In phase two, a Delphi technique was employed. A Delphi process was included in the research design to evaluate each job competency, rank the job competency list generated in phase one, and identify the core job competencies representative of those used for an entry-level resort and commercial recreation position. The Delphi technique is a group process using written responses to aggregate the judgments of a number of individuals to improve the quality of decision making (Delbecq, Van de Ven, & Gustafson, 1975). It is essentially an iterative series of questionnaires, with each subsequent questionnaire containing information gathered from those preceding it. The process ends when consensus is reached or sufficient information has been exchanged (Dalkey, 1967).
The Delphi technique is valuable for obtaining judgments from experts who are geographically isolated (Delbecq et al., 1975). To qualify for this Delphi group, individuals must:
1. Hold a Professional membership in RCRA;
2. Be currently working in a resort or commercial recreation setting, providing direct services to guests, and have held that position for at least five years; or
3. Be working in a resort or commercial recreation setting providing management services for at least the past five years.

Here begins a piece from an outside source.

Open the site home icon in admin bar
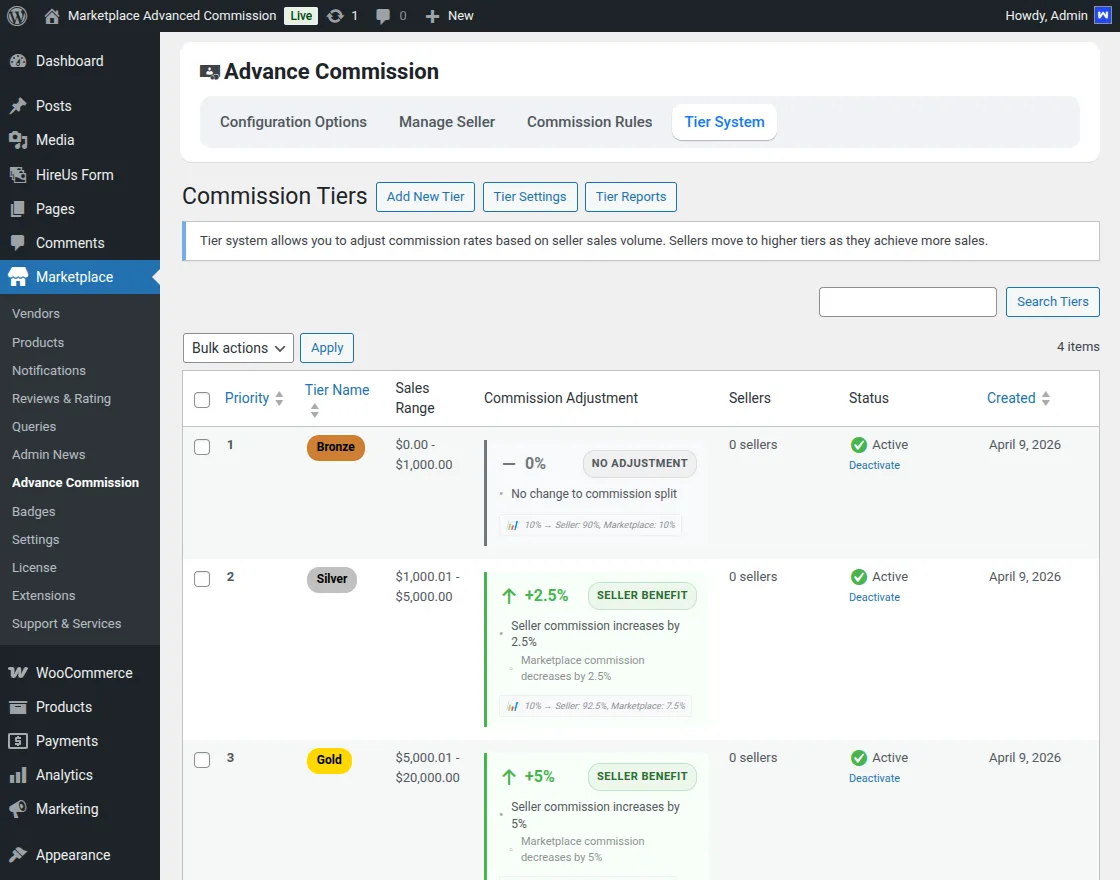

All individuals must have been able to make a one-year commitment to the study. Diversity of experience and responsibilities were sought for the Delphi panelists in an attempt to gain a balanced response. A panel comprised solely of upper-management personnel may have a unique perspective not necessarily shared by entry-level or mid-management personnel. The optimum size for a Delphi group should not exceed 30 (Delbecq et al., 1975). A stratified sample of RCRA members (n =21) who held entry-level, mid-management or upper-management positions, were invited to serve on the Delphi panel.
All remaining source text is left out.